According to projections by ICRA, this reform is helping unlock real estate monetization opportunities valued between Rs.67,000 and Rs.71,000 crore, allowing the broader investor segment to capitalize on the sector's untapped potential through fractional ownership. Notably, approximately 530 lakh square feet of office spaces in the top 7 cities qualify for listing under SM REITs, and rent-earning residential properties are being increasingly included, increasing the choices and attractiveness of co-living spaces.

The new norms have already prompted a shift within the investment space, as seen by several platforms such as Strata, Propshare, and Asset Monk's decision to move their existing FOP portfolios into SMREITs, which is creating avenues for retail investors to directly participate in the real estate's growth. SEBI's move to establish uniform guidelines backed by the following traits, scope, and features of SMREIT is expected to continue garnering the retail investors' interest, driving significant momentum in the Indian REIT space.
Transparency in Structure
SMREITs are structured as Trusts managed by Trustees, an Investment Manager (IM), and Special Purpose Vehicle(s) (SPVs) that hold the assets. This clear setup is helping assure transparency and a sense of governance among unit-holders, installing more confidence among investors.
Notably, shares of the SPVs are owned by the Trust and are converted into Saleable Units. The IM plays a vital role in the creation and overall management of the SMREIT and is required to hold a minimum of 5% (Un-leveraged) or 15% (leveraged) of the total units issued by the scheme. They must also maintain a minimum net worth of Rs.20 crores. While there is no cap on the fees for the IM, they are prohibited from earning performance-based fees or carrying interest.
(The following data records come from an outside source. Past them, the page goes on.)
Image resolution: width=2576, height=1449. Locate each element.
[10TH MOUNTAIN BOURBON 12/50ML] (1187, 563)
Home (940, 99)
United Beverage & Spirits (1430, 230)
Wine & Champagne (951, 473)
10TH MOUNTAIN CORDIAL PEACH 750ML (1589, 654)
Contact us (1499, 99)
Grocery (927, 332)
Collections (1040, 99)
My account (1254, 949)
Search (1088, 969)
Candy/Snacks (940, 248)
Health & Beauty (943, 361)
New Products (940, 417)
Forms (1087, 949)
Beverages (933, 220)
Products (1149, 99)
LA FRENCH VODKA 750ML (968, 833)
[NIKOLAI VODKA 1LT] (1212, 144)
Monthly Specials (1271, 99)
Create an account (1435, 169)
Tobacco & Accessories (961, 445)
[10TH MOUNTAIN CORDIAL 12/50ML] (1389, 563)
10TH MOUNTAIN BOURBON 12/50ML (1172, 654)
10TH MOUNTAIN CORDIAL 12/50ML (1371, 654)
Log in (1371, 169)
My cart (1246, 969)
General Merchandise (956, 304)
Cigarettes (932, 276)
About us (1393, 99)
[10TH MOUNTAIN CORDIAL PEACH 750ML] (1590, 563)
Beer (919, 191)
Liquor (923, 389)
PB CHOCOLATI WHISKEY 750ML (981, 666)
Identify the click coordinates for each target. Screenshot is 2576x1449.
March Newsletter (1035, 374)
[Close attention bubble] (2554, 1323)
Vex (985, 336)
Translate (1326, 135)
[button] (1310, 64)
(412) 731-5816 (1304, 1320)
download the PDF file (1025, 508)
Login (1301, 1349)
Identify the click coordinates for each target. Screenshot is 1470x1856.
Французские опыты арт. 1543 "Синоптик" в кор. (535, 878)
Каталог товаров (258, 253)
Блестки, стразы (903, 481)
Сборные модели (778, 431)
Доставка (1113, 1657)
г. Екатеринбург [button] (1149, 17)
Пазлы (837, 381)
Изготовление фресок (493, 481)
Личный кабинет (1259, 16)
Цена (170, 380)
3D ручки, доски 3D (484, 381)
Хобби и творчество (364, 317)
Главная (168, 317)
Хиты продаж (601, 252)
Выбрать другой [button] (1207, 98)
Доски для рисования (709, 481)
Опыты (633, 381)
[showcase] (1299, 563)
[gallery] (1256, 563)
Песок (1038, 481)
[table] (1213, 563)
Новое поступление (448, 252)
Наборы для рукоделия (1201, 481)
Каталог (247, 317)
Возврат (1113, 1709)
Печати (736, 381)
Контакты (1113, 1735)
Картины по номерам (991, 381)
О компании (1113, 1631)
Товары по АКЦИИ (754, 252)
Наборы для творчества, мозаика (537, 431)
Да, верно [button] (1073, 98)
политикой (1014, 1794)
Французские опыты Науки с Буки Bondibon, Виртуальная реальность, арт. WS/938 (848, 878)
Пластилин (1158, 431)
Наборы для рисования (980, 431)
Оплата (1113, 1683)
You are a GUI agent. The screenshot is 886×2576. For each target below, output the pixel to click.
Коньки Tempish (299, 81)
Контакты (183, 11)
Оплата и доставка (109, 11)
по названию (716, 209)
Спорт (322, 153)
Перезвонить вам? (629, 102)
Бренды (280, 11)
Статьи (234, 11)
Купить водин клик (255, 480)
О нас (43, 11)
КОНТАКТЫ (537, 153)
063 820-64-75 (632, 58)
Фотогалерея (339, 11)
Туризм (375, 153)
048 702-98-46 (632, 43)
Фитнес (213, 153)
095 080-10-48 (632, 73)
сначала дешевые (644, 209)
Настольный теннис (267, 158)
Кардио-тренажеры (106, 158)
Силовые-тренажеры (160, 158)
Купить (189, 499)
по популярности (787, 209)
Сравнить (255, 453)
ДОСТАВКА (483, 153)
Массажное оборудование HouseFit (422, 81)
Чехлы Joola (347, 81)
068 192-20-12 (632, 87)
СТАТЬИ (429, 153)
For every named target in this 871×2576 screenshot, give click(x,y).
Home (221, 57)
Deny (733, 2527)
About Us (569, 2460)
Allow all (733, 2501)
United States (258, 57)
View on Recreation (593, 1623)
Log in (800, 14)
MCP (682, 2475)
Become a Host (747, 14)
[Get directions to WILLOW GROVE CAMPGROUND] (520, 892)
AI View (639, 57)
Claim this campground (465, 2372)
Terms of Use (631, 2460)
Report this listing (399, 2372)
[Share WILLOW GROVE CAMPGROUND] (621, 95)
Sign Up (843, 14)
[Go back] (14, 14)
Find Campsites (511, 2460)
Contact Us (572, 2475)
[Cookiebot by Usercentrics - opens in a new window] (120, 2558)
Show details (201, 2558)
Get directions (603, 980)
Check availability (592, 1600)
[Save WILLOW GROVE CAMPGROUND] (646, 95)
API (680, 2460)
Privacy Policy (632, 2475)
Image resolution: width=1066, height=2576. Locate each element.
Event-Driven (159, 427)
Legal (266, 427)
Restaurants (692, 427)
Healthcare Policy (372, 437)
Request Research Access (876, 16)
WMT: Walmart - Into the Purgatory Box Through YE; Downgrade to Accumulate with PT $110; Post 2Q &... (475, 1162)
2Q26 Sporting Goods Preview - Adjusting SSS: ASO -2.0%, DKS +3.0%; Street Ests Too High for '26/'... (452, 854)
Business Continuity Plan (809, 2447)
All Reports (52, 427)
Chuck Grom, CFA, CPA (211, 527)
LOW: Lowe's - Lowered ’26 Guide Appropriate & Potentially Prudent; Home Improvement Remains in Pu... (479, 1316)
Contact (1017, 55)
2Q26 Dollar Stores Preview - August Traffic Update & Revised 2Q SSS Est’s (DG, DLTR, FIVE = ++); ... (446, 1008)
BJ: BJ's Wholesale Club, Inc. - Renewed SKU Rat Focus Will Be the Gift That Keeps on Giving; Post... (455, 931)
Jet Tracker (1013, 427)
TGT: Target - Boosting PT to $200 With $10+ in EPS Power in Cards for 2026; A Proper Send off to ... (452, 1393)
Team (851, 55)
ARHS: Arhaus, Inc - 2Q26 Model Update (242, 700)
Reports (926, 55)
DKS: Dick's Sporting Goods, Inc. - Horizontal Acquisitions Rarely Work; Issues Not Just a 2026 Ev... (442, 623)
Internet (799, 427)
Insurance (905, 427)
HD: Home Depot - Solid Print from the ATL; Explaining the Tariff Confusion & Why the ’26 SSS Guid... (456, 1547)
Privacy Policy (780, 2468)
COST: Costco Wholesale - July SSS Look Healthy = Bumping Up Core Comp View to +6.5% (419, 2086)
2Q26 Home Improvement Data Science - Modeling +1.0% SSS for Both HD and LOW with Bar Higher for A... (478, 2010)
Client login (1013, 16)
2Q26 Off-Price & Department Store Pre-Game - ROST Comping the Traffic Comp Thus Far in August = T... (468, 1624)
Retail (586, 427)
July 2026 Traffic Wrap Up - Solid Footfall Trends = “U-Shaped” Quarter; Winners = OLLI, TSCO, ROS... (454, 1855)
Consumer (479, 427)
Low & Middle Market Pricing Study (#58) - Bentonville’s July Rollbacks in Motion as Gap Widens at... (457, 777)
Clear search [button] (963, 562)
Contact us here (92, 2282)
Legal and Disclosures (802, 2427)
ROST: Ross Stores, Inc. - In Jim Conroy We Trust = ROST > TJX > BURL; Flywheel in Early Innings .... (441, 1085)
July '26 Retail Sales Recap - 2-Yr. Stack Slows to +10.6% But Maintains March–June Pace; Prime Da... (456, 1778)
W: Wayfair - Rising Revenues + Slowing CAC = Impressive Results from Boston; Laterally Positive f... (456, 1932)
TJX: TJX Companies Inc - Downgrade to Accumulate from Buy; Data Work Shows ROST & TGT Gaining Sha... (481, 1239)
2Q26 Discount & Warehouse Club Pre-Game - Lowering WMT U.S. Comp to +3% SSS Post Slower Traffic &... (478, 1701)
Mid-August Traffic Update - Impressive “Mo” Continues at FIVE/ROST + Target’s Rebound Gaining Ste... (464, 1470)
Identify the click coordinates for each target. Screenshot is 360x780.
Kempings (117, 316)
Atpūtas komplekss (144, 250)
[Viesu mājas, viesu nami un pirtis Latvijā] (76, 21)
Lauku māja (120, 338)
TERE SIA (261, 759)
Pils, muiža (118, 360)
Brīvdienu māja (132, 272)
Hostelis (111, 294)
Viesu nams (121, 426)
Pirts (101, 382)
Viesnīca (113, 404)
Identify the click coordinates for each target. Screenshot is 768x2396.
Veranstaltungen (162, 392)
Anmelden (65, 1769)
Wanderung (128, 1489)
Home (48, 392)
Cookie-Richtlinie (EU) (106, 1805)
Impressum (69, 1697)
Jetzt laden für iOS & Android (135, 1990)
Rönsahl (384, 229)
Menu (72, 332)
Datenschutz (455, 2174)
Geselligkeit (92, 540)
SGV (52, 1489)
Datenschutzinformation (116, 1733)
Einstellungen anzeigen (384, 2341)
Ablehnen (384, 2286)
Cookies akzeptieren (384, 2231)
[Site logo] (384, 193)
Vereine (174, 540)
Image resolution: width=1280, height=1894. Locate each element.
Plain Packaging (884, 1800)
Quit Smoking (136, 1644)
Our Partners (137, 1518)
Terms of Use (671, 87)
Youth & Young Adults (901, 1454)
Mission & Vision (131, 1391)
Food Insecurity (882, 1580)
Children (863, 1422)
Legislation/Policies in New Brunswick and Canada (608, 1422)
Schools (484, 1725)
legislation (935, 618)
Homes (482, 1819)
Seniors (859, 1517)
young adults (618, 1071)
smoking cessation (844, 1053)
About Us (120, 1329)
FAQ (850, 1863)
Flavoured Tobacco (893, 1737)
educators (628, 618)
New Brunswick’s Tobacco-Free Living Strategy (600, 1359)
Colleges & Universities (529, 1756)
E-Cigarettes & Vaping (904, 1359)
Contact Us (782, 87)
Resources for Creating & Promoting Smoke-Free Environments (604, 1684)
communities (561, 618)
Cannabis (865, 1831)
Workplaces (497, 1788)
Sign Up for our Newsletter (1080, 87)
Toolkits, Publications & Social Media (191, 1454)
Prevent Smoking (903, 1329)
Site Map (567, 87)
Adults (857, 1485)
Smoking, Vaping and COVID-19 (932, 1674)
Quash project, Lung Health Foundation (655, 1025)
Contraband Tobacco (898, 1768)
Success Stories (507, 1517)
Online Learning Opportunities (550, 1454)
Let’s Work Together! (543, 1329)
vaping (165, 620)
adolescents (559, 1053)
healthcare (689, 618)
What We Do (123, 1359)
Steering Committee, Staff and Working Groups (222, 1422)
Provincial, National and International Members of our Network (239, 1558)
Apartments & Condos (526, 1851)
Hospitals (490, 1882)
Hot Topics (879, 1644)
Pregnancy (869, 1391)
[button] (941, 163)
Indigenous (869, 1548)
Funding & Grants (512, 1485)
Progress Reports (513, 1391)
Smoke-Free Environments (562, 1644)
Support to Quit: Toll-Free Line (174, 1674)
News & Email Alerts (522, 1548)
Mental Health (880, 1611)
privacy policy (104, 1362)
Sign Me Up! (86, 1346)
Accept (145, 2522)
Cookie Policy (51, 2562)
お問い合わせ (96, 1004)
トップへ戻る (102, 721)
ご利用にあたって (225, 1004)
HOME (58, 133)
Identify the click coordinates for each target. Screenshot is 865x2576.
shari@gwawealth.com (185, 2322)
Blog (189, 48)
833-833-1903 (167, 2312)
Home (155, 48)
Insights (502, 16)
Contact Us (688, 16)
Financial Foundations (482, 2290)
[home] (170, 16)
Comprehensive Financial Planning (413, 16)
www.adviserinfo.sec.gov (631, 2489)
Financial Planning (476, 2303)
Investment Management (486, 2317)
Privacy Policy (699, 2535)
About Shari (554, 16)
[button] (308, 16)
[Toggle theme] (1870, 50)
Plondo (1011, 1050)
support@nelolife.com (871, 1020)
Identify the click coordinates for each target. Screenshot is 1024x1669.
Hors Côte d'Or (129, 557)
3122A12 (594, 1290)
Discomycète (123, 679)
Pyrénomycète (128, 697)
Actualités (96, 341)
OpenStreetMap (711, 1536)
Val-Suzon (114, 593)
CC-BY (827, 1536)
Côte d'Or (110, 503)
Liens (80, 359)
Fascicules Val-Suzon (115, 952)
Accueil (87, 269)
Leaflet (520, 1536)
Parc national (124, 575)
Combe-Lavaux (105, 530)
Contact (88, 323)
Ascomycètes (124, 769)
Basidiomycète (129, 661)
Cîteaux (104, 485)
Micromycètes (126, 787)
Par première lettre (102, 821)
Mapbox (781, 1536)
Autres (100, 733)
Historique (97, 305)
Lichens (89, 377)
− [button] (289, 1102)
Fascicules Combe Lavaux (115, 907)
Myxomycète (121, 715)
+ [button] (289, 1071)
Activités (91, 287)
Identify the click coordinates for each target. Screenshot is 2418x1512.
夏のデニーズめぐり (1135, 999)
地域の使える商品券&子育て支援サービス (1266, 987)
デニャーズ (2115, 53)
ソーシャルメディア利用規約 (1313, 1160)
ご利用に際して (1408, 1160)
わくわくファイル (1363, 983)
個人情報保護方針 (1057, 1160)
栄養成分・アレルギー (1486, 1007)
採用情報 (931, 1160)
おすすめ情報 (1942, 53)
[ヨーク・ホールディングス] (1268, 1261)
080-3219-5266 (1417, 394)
Additionally, there are mandatory holding requirements for units issued under the scheme, with specific lock-in periods. However, norms for IMs to hold a substantial stake and maintain a minimum net worth are emerging as barriers, limiting the scope for more SMREITs.
Notably, at least 200 individuals shall invest in an SMREIT scheme, given none are related to the Investment manager, and not more than 25% of a scheme can be held by a single investor. Any income-earning assets of the value of Rs.50 crores to Rs.499 crores qualify for coming under SMREITs. These aspects are playing a key role in democratizing the SMREIT structure.
Multi-pool Asset for Stabilized Returns
SMREITs feature a multi-pool asset structure, akin to mutual funds. One SMREIT can open multiple Schemes of with a minimum of Rs.50 crores and a ceiling of Rs.499 crores each. This trait helps stabilize returns on investment and prompts growth through multiple Schemes and through the inherent value increase of the invested assets.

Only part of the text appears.